**What the task asks**: Reproduce the following article on British Columbia's expanded campaign against HIV/AIDS in full, word for word.

**Page text**:
Taking the fight against AIDS to a new level

VANCOUVER— From Monday's Globe and Mail

After major breakthroughs that have twice changed the worldwide norm of AIDS therapy within the past 15 years, British Columbia’s pioneering treatment/research centre is taking the fight against the disease to a new level.

Feeding on its own convincing evidence that the more aggressively you treat HIV, the more you reduce the chance of the virus being spread to others, the B.C. Centre for Excellence in HIV/AIDS is the inspiration behind a bold, four-year project to seek out the most difficult and vulnerable AIDS population of all.

Those are the thousands of individuals in the province who don’t know they have the virus, or, who do know, but are not receiving treatment.

“We are going to go where the people are,” says Susan Burgess, a physician working in the drug-ravaged Downtown Eastside who has about 160 AIDS patients. “If we can find them, we can give them effective care.”

That is vital, because the powerful, anti-HIV drug cocktail that has transformed the once-lethal disease into a chronic, manageable condition not only works, it does double duty.

As well as vastly improving the health of the patient, the drugs also suppress the AIDS virus to such an extent that the chance of it being transmitted to someone else is close to nil.

If enough patients receive the cocktail, optimists can foresee a day when transmission of HIV will have been virtually stopped in its tracks.

Yet, right now in B.C., despite what is already one of the most aggressive treatment programs anywhere, only about half the estimated 13,000 persons infected with the virus receive the medication known as HAART (highly active antiretroviral therapy).

Under the pilot program, outreach teams are being formed to focus on two areas – Prince George and the Downtown Eastside. Street nurses and other groups will be used to approach people they know, on the street and in the single-room occupancy hotels where many hard-to-reach individuals live. Their goal is to persuade people to get tested and, if HIV positive, receive treatment.

At the same time, doctors and pharmacists are being encouraged to have all their patients tested, in hopes an HIV test becomes as normal as a pap smear or screening for prostate cancer.

**Collected material**:
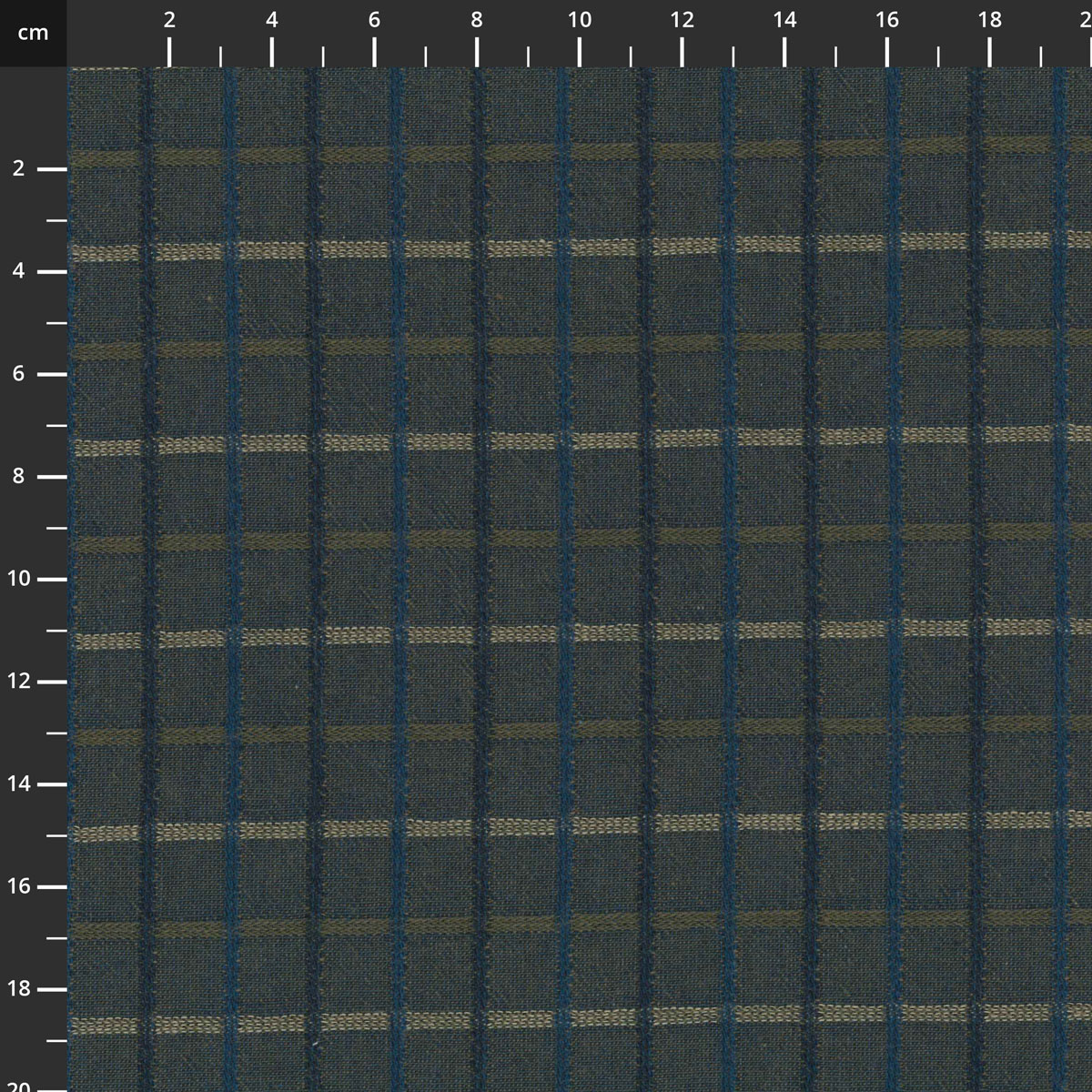The height and width of the screenshot is (1092, 1092).
Task: Click the number 8 on the top ruler
Action: [x=475, y=20]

**Completed exercise**:
Taking the fight against AIDS to a new level

VANCOUVER— From Monday's Globe and Mail

After major breakthroughs that have twice changed the worldwide norm of AIDS therapy within the past 15 years, British Columbia’s pioneering treatment/research centre is taking the fight against the disease to a new level.

Feeding on its own convincing evidence that the more aggressively you treat HIV, the more you reduce the chance of the virus being spread to others, the B.C. Centre for Excellence in HIV/AIDS is the inspiration behind a bold, four-year project to seek out the most difficult and vulnerable AIDS population of all.

Those are the thousands of individuals in the province who don’t know they have the virus, or, who do know, but are not receiving treatment.

“We are going to go where the people are,” says Susan Burgess, a physician working in the drug-ravaged Downtown Eastside who has about 160 AIDS patients. “If we can find them, we can give them effective care.”

That is vital, because the powerful, anti-HIV drug cocktail that has transformed the once-lethal disease into a chronic, manageable condition not only works, it does double duty.

As well as vastly improving the health of the patient, the drugs also suppress the AIDS virus to such an extent that the chance of it being transmitted to someone else is close to nil.

If enough patients receive the cocktail, optimists can foresee a day when transmission of HIV will have been virtually stopped in its tracks.

Yet, right now in B.C., despite what is already one of the most aggressive treatment programs anywhere, only about half the estimated 13,000 persons infected with the virus receive the medication known as HAART (highly active antiretroviral therapy).

Under the pilot program, outreach teams are being formed to focus on two areas – Prince George and the Downtown Eastside. Street nurses and other groups will be used to approach people they know, on the street and in the single-room occupancy hotels where many hard-to-reach individuals live. Their goal is to persuade people to get tested and, if HIV positive, receive treatment.

At the same time, doctors and pharmacists are being encouraged to have all their patients tested, in hopes an HIV test becomes as normal as a pap smear or screening for prostate cancer.